Bone Mineral Density (BMD) was measured in 54 elderly women (60–77yrs) by using dual energy X-ray absorptiometry (DEXA). The subjects were divided into an osteopenia group (OG; n = 29) and a normal group (NG; n = 25). A physical fitness test was conducted to determine muscle strength, muscle endurance, flexibility, agility, and balance. The dietary nutrient intake for one day was analyzed. The serum Ca, Pi and Mg concentration was also analyzed.

Results

There was significant correlation between All subject’s weight and their total-BMD as well as the T-score (p < .01). There was also significant correlation between the fat free mass and Total-BMD (p < .01). There was significant positive correlation between energy intake and dietary carbohydrate with Total-BMD and T-score in the OG (p < .05). The Serum Pi of the OG was significantly lower than that of the NG (p < .05), and there was significant correlation with the BMD in most regions as well as with the Total-BMD and T-score (p < .05, p < .01).

Conclusion

These results suggested that the fat free mass in elderly women plays an important role in maintaining their BMD and that sufficient caloric intake would be likely to improve BMD in elderly women with osteopenia. In addition, the results suggested the possibility of a decrease in bone mass by hypophosphatemia in elderly women.

INTRODUCTION

The Korean elderly population aged over 65 is estimated to be 13.1% of the total population in 2015 and will continue to increase, reaching an estimate of 15.7% in 2020 [1]. A recent report predicted that more than 600 million cases of hip fracture will be treated one year worldwide in 2050 due to the extension of the average life span and an increase in the ageing population. 51.1% of these hip fractures will occur in Asians [2]. In Korean seniors over the age of 65 with osteoporosis, elderly men comprised only 3.9%, while elderly women comprised 27.7%. It was reported that the risk factors for osteoporosis were more than seven times higher in elderly women than in elderly men [3]. It was also reported that bone mineral density (BMD) reaches the peak bone mass at the age of 30 and is maintained until menopause. After menopause, bone mass decreases rapidly and most women develop osteoporosis by the age of 70 [4]. Especially, in postmenopausal women, it was reported that cell death in osteoclasts decreased and the cell death of osteoblasts increased due to estrogen deficiency. Therefore, the number of osteoblasts gradually decreases and bone loss occurs due to the imbalance, increasing the risk of osteoporosis [5].

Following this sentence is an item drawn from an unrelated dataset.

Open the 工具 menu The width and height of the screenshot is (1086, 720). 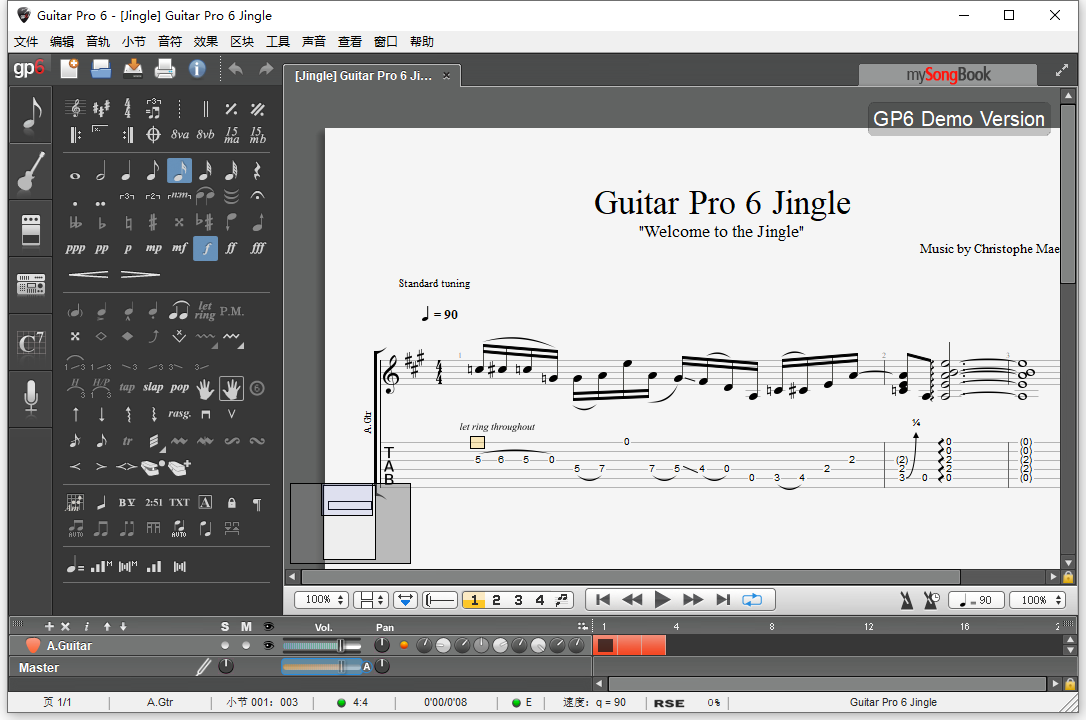[x=277, y=41]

Many previous studies reported that BMD is associated with nutrient intake and exercise. According to Kalsson et al. [6], exercise increases BMD and prevents weak BMD due to ageing. Blanchet et al, [7] also reported that an effective exercise program could prevent or recover bone loss in premenopausal women. In a study on adult females, Lee et al. [8] reported that the frequency and type of exercise had a significant impact on BMD. In addition, according to a study on males over the age of 50, carbohydrate intake in males with osteopenia was significantly higher than in the normal group while calcium intakes were significantly lower than in the normal group [9]. In a study of the correlation between sodium intake and BMD, it was found that higher sodium intake led to lower BMD [10]. It was also reported that dietary factors such as magnesium and zinc deficiencies as well as overconsumption of animal protein, salt, alcohol and caffeine reduced BMD [11]. Although there were a few studies on the relationship between BMD and nutrient intake as well as BMD and physical fitness there are insufficient studies on the compositional correlations among the three factors, nutrient intake, BMD and basal physical fitness, in elderly women. Kristinsson [12] reported positive correlations among BMD on the upper arm, calcium intake and grip strength in girls aged 13 to 15, while Yuko et al. [13] reported a significant correlation among physical activity, nutrition and BMD in young Japanese women. These studies did not identify the exact correlation between BMD and physical fitness because they used partial BMD data rather than Total-BMD and did not include information about the subjects’ physical fitness levels. Especially, there are no studies on the correlations among nutrient intake, physical fitness and blood factors to examine the characteristics of bone loss in elderly women.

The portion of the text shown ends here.